En el país de mi hijo el doctor, personas jóvenes de clase media desprecian, agreden o avalan a los que agreden al personal sanitario. Ellos quizá lo hayan borrado de sus historias o su memoria, pero mal que les pese no son otra cosa que el resultado de aquel proceso de movilidad social ascendente que fue la promesa fundante de esta nación.
Desprecian y maltratan al personal sanitario, enfermerxs, médicxs, infectólogxs. Esa quizá también haya sido la ruta de los sueños de sus antepasados inmigrantes, que no eran condes ni aristócratas, ni refinados ni cultos: eran lo más pobre que se conseguía en Europa, muchos eran analfabetos, y cuando quemaron las naves miraron hacia adelante. El dolor lacerante del desarraigo lo compensaron con un sueño proyectado hacia el futuro, que eran sus hijos y sus nietos.
Digo que enfermerxs, médicxs, infectólogxs es una ruta, además de tres eslabones necesarios en la gestión de la pandemia. Aquellos desarrapados europeos hubiesen justificado su sacrificio de tener un hijo o hija enfermerxs. Un trabajo decente, útil, estable, calificado. Evita lo dijo a los gritos y actuó en consecuencia. A la derecha los enfermerxs nunca le cayeron bien por eso: porque era un salto.
Luego viene el médicx. Mi hijo el doctor. Ese título contiene la clave de por qué y cómo sobrevivieron a su melancolía millones de bisabuelos: la mirada estaba puesta en los hijos, y el suelo argentino era el que permitiría que les fuera mejor que a ellos, que esta tierra les diera todo lo que connota un médico: alguien respetable, alguien con estudios, alguien que hace el bien. Si esa ruta hubiera continuado en una especialidad como la infectología o cualquier otra, sencillamente ese orgullo se hubiera inflado más, y esa idea, la de por fin estar orgullosos de lo que habían hecho con sus vidas, fue el sentimiento predominante en las clases medias provenientes de la inmigración. El bienestar de los hijos justificó la añoranza.
Y ahora resulta que sus descendientes los desprecian. Algo del imaginario argentino se quebró. Y lo quebró la cultura neoliberal, que ha logrado que su propia concepción del Estado, egoísta, camuflada, antidemocrática, sea hoy la concepción dominante en las audiencias. Todos los que putean médicos miran televisión.
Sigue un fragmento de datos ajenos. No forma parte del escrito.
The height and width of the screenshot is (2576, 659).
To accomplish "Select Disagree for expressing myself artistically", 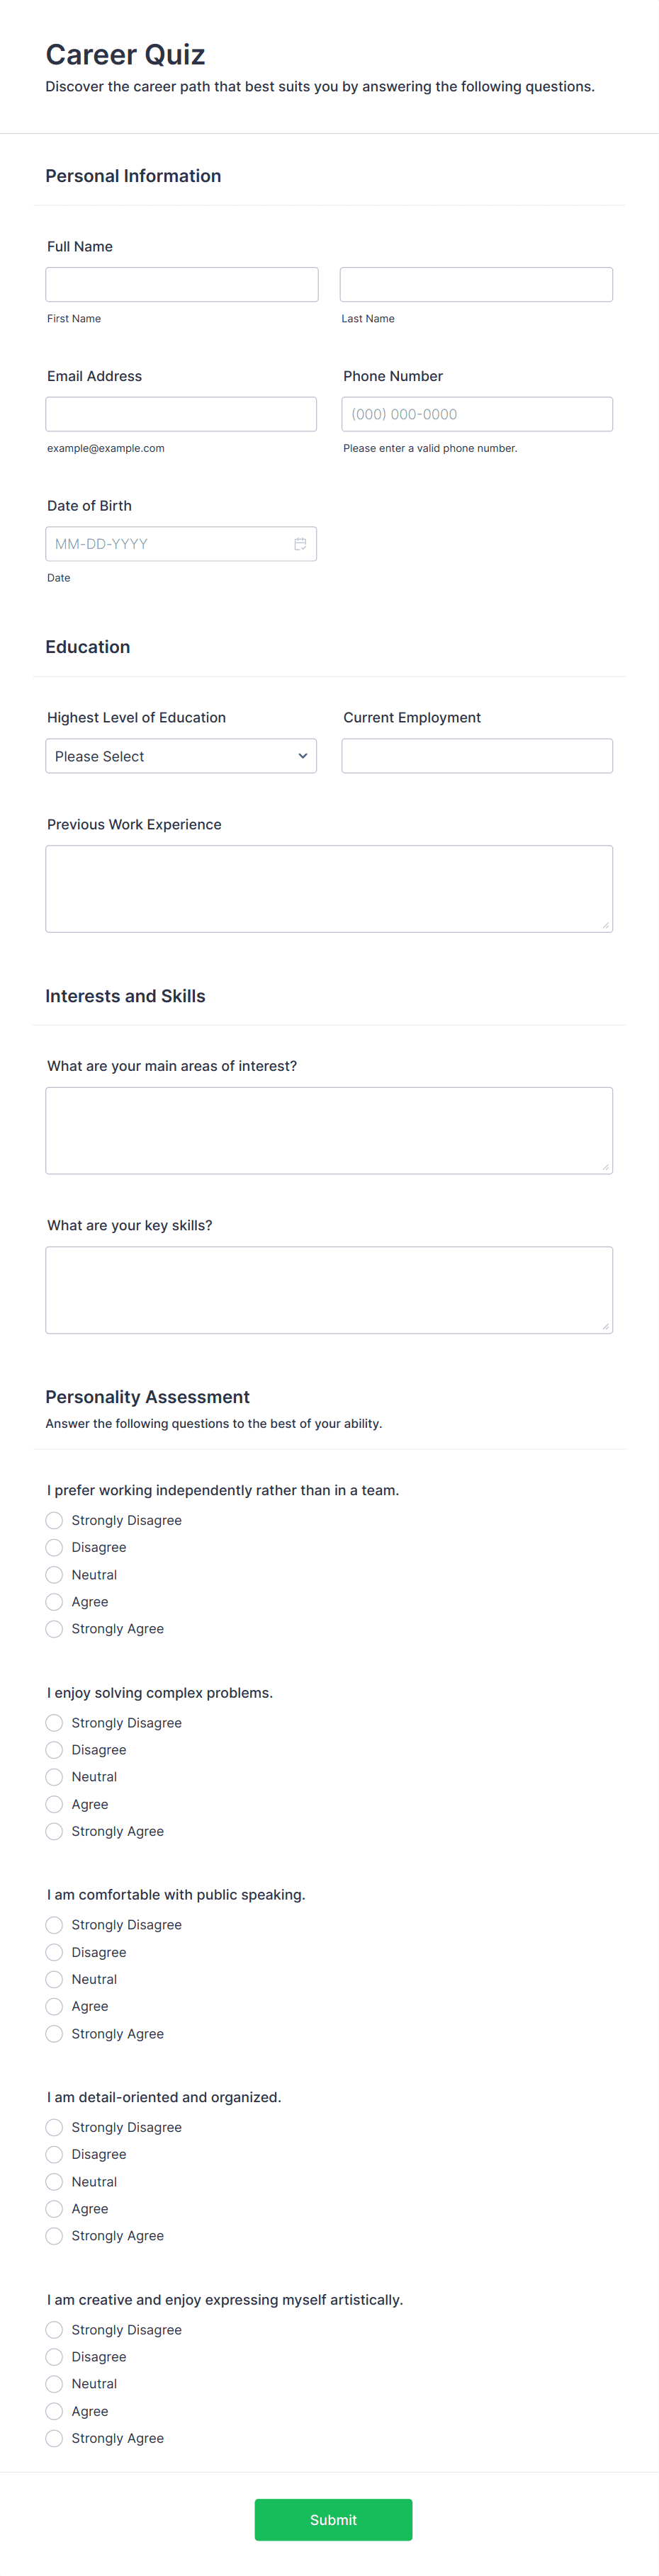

“A vos yo te pago el sueldo”, le gritaban a un médico en Mar del Plata. Esa distorsión se hace carne en la voz de una rubia con reflejos y voz de barrabrava. Ella y los que la rodean patoteando al equivocado --la bronca de esta gente está desviada, en eso consiste básicamente la estrategia de la extrema derecha--, creen que sus impuestos los hacen “patrones” de los empleados estatales. A ese lugar tan hondo en cuanto a la concepción del Estado llegó a calar el sentido común que la máquina mediática de odio propala sin escrúpulos.
El éxito de la extrema derecha se debe en parte a que cualquier mediocre, cualquier pusilánime, tiene a quien gritarle que él le paga el sueldo, gozando de un modo políticamente perverso de ser el amo y tener esclavo. Pero que en una pandemia de estas proporciones y consecuencias la extrema derecha logre que sus comandos se infiltren en una opinión publicada y digerida como para plegarse a la defensa de actitudes delictivas, borders, negacionistas y fachas, y cómo lo ha hecho en la Argentina, no deja dudas sobre sus planes.
No es casual que apareciera girando la palabra Gestapo, mientras sonaba otra, desaparecer. Estos son los continuadores de una línea histórica, pero eso es apenas la comprensión de su origen. Son peores que sus padres y mucho peores que sus abuelos. Han abdicado hace rato de los valores que incluso las derechas argentinas se reservaban. Estos son los que se han propuesto destruir incluso lo que hicieron las generaciones dominantes anteriores. Son exponentes de un poder narcotizado por su propio volumen. Tarde o temprano, estallarán.